Lallemand remains positive on vitamin D petition
MONTREAL — A report on vitamin D and calcium recommendations issued Nov. 30 by the Institute of Medicine bodes well for a vitamin D petition from Lallemand, Inc. that seeks to increase the amount of vitamin D allowed in yeast-raised baked foods, according to Montreal-based Lallemand.
The I.O.M. set daily reference intakes (D.R.I.s) for vitamin D at 600 international units (I.U.) for people age 1 to 70 and at 800 I.U. for people over age 70. The levels compare to I.O.M. levels set in 1997 of 200 I.U. for people up to age 50, 400 I.U. for people age 51 to 70, and 600 I.U. for people over age 70. Upper intake levels for vitamin D generally doubled and were set at 4,000 I.U. for people age 9 and older.
“This increase in recommended daily intake should help our petition as it was submitted based on the previous, lower levels (200 I.U. per day),” said Jacinthe Cote, corporate communication manager for Lallaemand. “This increase should reduce any fears F.D.A. might have had of persons exceeding the upper levels (which are now 4,000 I.U. per day instead of 2,000).”
The Lallemand petition filed in September of 2009 proposes the food additive regulations in the Code of Federal Regulations be amended to provide for the safe use of vitamin D2 bakers yeast as a dual purpose nutrient supplement and leavening agent or dough relaxer in yeast-containing baked products. It seeks to increase the allowable vitamin D content of yeast-raised baked goods to 400 I.U. per 100 grams from 90 I.U. per 100 grams.
Ms. Cote said Lallemand is responding to a third round of inquiries from the Food and Drug Administration.

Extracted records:
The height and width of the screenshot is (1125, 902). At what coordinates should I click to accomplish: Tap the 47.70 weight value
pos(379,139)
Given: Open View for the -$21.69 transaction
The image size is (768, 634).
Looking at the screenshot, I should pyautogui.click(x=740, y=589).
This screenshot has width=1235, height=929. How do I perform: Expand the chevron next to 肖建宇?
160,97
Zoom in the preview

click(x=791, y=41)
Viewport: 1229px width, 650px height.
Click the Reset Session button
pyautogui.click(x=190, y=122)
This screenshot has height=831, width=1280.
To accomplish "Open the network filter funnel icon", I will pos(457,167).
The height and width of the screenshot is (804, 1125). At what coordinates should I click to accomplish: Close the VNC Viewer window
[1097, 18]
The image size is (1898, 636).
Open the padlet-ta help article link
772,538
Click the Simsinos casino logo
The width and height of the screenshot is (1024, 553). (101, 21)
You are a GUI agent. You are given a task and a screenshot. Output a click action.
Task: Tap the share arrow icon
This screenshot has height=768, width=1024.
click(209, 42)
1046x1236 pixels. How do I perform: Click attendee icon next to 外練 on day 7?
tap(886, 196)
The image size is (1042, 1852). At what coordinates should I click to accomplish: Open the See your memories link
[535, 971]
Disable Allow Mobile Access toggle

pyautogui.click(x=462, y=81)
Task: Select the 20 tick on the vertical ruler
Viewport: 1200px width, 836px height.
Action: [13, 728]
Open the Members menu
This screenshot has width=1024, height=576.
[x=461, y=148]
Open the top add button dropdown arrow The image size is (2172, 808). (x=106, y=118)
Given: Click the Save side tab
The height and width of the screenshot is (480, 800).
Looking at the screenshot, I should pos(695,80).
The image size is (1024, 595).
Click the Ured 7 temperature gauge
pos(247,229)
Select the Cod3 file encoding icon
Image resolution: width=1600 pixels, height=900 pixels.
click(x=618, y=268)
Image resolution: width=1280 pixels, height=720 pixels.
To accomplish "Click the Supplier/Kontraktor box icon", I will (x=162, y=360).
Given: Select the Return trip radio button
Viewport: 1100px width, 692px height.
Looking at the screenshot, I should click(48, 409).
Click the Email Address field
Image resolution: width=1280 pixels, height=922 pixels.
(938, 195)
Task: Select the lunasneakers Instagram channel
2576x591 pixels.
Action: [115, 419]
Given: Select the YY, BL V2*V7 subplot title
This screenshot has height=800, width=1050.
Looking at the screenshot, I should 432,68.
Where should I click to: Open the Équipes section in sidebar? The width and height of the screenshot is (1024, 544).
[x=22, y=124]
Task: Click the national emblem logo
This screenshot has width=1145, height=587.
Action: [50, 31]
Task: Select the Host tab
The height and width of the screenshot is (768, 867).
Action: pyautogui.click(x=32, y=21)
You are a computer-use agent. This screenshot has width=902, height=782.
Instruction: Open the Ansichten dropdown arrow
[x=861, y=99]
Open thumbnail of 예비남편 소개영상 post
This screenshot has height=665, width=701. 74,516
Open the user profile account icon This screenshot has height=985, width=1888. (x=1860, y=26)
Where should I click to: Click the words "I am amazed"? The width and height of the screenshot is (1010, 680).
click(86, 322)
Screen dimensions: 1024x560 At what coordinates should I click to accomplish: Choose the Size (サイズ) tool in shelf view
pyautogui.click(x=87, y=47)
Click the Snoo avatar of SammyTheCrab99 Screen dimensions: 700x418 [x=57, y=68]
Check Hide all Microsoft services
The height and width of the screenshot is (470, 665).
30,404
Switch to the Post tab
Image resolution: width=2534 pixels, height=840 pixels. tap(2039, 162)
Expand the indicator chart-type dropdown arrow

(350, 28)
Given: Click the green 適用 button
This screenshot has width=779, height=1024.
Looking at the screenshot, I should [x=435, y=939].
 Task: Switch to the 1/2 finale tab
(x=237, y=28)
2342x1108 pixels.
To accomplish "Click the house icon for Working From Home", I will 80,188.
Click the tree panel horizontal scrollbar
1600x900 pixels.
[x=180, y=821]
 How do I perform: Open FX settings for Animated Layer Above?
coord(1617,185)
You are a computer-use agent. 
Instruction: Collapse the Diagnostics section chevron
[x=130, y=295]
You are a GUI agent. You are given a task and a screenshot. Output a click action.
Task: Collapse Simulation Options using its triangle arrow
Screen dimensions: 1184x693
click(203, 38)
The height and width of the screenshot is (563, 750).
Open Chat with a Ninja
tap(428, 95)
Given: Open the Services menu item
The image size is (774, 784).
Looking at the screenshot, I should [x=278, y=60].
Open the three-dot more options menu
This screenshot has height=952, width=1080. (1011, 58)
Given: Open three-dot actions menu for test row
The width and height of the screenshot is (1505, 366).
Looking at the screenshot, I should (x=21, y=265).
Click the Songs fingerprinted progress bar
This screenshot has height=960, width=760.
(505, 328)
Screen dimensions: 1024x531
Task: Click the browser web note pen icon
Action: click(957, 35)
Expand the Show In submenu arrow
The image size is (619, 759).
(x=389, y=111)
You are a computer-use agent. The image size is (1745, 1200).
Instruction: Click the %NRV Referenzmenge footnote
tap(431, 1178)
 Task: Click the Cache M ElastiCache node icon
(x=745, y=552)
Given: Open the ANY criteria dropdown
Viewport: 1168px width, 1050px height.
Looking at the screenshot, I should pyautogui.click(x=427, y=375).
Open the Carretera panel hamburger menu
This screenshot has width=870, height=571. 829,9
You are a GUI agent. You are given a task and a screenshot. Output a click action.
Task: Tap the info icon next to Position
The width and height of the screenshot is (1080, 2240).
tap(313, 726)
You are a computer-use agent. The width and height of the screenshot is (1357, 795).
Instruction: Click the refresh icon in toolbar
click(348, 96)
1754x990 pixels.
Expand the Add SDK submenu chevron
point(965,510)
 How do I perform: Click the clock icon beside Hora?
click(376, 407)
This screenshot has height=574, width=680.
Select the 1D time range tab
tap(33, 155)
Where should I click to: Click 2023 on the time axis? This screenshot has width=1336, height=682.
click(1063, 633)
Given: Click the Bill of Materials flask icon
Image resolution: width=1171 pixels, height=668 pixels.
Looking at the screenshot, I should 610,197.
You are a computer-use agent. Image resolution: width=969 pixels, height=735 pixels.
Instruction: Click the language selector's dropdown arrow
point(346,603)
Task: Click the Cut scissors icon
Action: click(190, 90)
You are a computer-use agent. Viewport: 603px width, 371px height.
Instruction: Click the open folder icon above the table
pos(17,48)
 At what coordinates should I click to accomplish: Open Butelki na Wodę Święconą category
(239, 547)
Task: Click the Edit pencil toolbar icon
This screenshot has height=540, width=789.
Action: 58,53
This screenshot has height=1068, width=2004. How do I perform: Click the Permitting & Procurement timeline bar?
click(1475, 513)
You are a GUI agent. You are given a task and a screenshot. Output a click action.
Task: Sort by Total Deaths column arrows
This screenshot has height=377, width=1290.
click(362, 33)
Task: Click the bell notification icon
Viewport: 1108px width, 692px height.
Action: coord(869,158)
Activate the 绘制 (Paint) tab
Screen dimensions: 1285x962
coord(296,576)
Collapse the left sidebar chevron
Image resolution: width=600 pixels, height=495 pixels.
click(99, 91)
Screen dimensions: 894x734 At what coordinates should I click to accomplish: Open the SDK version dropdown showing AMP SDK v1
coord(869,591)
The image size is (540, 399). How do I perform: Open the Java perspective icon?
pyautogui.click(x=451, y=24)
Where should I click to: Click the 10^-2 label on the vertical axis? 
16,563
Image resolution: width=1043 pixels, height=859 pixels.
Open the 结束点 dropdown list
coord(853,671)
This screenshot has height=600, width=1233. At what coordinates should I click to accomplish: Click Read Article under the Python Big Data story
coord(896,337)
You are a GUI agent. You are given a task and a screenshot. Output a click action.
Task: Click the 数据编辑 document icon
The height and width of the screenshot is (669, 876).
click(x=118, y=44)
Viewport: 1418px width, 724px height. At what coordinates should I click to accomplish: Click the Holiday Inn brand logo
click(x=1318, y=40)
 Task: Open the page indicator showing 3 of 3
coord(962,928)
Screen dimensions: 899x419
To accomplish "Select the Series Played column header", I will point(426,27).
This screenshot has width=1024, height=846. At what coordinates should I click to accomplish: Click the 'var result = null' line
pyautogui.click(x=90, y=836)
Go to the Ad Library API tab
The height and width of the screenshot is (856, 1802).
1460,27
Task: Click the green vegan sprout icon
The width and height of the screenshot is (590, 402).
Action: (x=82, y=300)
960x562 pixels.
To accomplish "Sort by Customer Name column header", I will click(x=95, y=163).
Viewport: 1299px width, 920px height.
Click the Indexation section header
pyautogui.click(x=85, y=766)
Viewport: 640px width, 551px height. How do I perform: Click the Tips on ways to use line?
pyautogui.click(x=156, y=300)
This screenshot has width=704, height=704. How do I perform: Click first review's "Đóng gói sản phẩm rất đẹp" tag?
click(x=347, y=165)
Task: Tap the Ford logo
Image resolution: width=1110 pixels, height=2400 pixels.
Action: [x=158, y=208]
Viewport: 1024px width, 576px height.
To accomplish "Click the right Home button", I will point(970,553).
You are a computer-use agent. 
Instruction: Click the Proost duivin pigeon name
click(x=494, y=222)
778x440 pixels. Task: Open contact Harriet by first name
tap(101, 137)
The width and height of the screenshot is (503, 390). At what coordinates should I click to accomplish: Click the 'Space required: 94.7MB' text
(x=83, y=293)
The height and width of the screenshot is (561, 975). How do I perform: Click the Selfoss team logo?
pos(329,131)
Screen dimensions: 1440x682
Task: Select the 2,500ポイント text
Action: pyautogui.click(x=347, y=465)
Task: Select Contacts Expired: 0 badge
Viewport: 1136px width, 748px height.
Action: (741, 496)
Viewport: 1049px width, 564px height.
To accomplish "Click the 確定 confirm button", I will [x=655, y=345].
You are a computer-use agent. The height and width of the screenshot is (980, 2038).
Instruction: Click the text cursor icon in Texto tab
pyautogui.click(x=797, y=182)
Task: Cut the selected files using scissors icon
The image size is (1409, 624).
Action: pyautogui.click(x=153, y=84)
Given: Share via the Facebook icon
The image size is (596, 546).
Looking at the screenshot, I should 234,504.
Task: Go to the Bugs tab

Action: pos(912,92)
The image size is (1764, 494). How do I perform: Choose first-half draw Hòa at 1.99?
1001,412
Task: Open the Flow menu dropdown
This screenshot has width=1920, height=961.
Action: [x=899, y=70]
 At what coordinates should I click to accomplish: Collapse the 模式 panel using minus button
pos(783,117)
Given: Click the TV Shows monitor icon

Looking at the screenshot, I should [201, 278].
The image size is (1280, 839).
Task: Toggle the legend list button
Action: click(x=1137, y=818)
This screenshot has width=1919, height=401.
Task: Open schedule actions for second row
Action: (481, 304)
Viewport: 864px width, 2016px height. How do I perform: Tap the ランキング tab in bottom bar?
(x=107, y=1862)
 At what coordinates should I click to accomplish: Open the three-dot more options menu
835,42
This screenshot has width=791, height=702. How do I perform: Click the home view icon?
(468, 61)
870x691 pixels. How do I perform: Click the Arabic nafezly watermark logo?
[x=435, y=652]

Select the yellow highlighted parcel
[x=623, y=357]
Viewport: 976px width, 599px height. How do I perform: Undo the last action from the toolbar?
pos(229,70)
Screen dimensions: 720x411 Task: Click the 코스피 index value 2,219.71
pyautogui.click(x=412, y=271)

Task requirements |
- a) Answer these questions about the vitamin D petition article:
(i) What daily reference intake for vitamin D did the I.O.M. set for people over age 70?
(ii) In what month and year was the Lallemand petition filed?
(iii) To what level does the petition seek to raise the allowable vitamin D content of yeast-raised baked goods?
- b) Can you extend the vitamin D petition article, starting after its final sentence?

Answers for the exercise |
- a)
(i) 800 I.U.
(ii) September of 2009
(iii) 400 I.U. per 100 grams

- b)
“Upon approval by the F.D.A., bakers will have a natural opportunity to achieve the levels of vitamin D necessary to make ‘excellent’ or ‘good’ sources claims, helping reinforce the contribution bread can make to a healthy diet,” said Jean Chagnon, chief executive officer of Lallemand.
An I.O.M. committee, after reviewing national surveys of blood levels, found a majority of Americans and Canadians are getting enough vitamin D and calcium.
Ms. Cote said, “The fact that the I.O.M. increased (tripled in the case of age group 1 to 50) the recommended daily intake would seem to suggest otherwise except that the I.O.M. is concerned about excessive mega doses that some people may be tempted to take supplements based on not yet sufficiently scientifically sound indications of benefits regarding reduced cancer, diabetes and other ailments that have been linked to vitamin D deficiency in some recent studies.
“The I.O.M. clearly favors choosing the right foods (e.g., milk) and thus there is great opportunity the bread industry should seize to be part of the food solution (which avoids the risk of excessive doses).”